La tournée inaugurale de l’Autobus de la justice dans l’Alberta rural a démarré par Grande Prairie le 31 août. Le principe : un autocar avec des professionnels du monde juridique et des étudiants en droit de l’Université de l’Alberta pour offrir des ateliers et de l’information au public rural. Faisant d’une pierre deux coups, l’initiative remporte un vif succès et pourrait être répétée à travers la province.


La rencontre a eu lieu au Centre pour les nouveaux arrivants de Grande Prairie. Si l’AJEFA (Association des juristes d’expression française de l’Alberta) offrait déjà depuis plusieurs années des ateliers juridiques, cette initiative inédite apporte une nouvelle dimension avec la participation des étudiants. Ils accompagnent également les avocats lors de consultations individuelles d’informations et d’avis juridiques sommaires, une nouvelle facette qui arrive en complément aux activités précédemment établies.

Un besoin criant

Dans un contexte où la population d’expression française en Alberta est en constante augmentation et où les besoins en français se font grandissants, la nécessité d’avoir des services juridiques en français devient évidente. Et ce, d’autant plus en milieu rural où l’offre est encore plus limitée. « Ce partenariat permet à l’AJEFA de mieux desservir les Albertains à l’extérieur des grands centres tout en offrant aux étudiants en droit l’occasion d’œuvrer auprès d’avocats pratiquant en milieu rural », a déclaré Denise Lavallée, directrice générale de l’AJEFA.

Roch Labelle, gestionnaire du projet pour l’ARDN (AlMe Celine Begin Autobus justice a GPberta Rural Development Network), indique que Grande Prairie n’est que le début d’une tournée dans les quatre coins de la province. « Nous allons cibler des collectivités où se trouvent des masses critiques de gens d’expression française. Dans notre proposition, nous avons identifié Grande Prairie, Fort McMurray, Brooks, Canmore, Jasper et St Isidore », précise-t-il.

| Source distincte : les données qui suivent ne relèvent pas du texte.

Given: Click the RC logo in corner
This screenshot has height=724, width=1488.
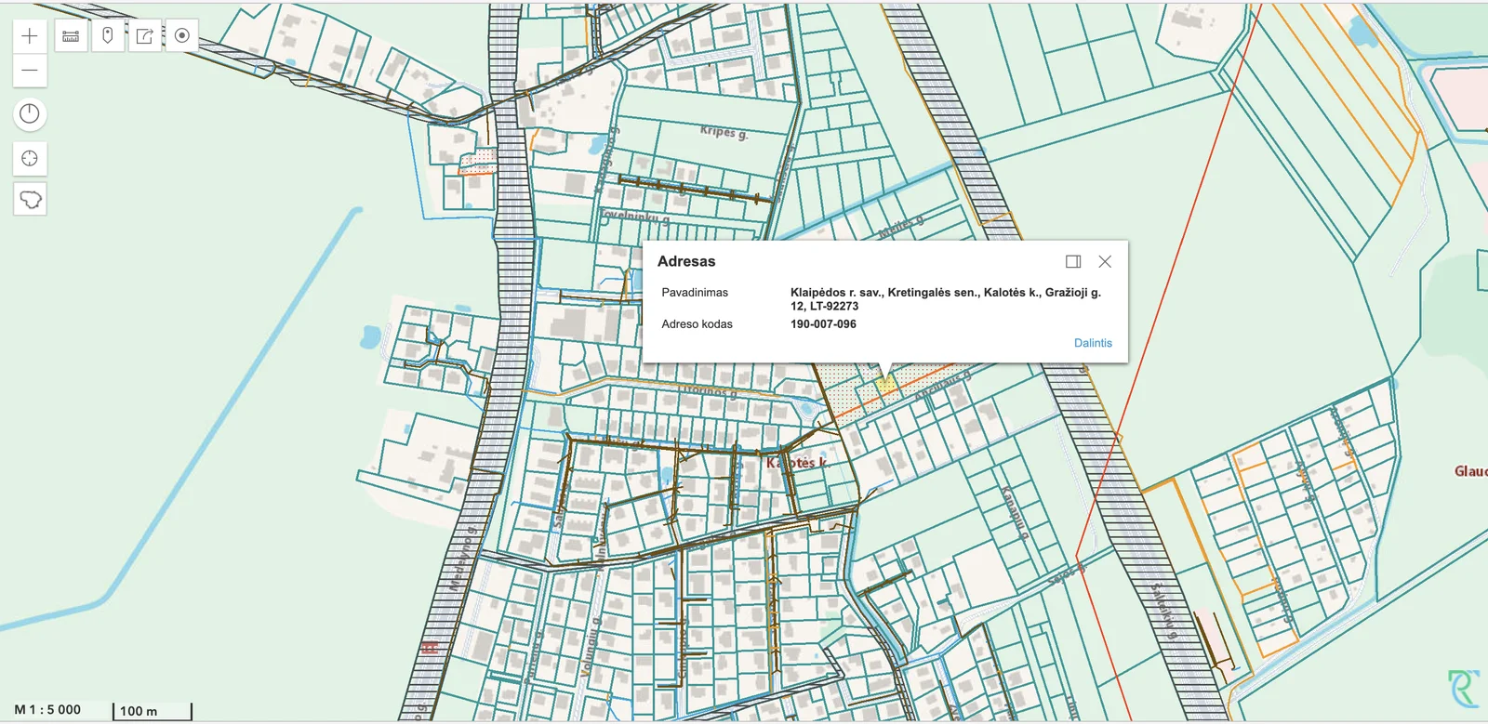Looking at the screenshot, I should pyautogui.click(x=1463, y=689).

Michelle Margarit, directrice de l'ACFA de Grande prairie, était elle aussi présente lors de l'atelier juridique de Grande Prairie. En tant que partenaire, elle estime que l’initiative est un succès. « Nous avons reçu de l’information sur la justice mais on a aussi découvert une avocate qui pourrait nous aider dans le futur avec des problèmes que nous rencontrons parfois en immigration. On avait du mal jusque-là à identifier une avocate francophone dans notre région », détaille-t-elle.

Une initiative formatrice

Ce projet pilote s’inspire d’un organisme américain qui avait mis en place un autocar pour diffuser ses services tout en formant les jeunes : « Le bus prend les étudiants en droit, trop souvent cantonnés dans la grande ville, et les sort en région », commente Roch Labelle. Le projet répond ainsi également au besoin de former des professionnels qui soient conscientisés aux réalités du terrain. « Il s’agit d’une activité d’apprentissage fondé sur une expérience de terrain. Les facultés de droit se doivent aujourd’hui d’offrir un curriculum enrichi qui va au-delà des cours théoriques », souligne-t-il.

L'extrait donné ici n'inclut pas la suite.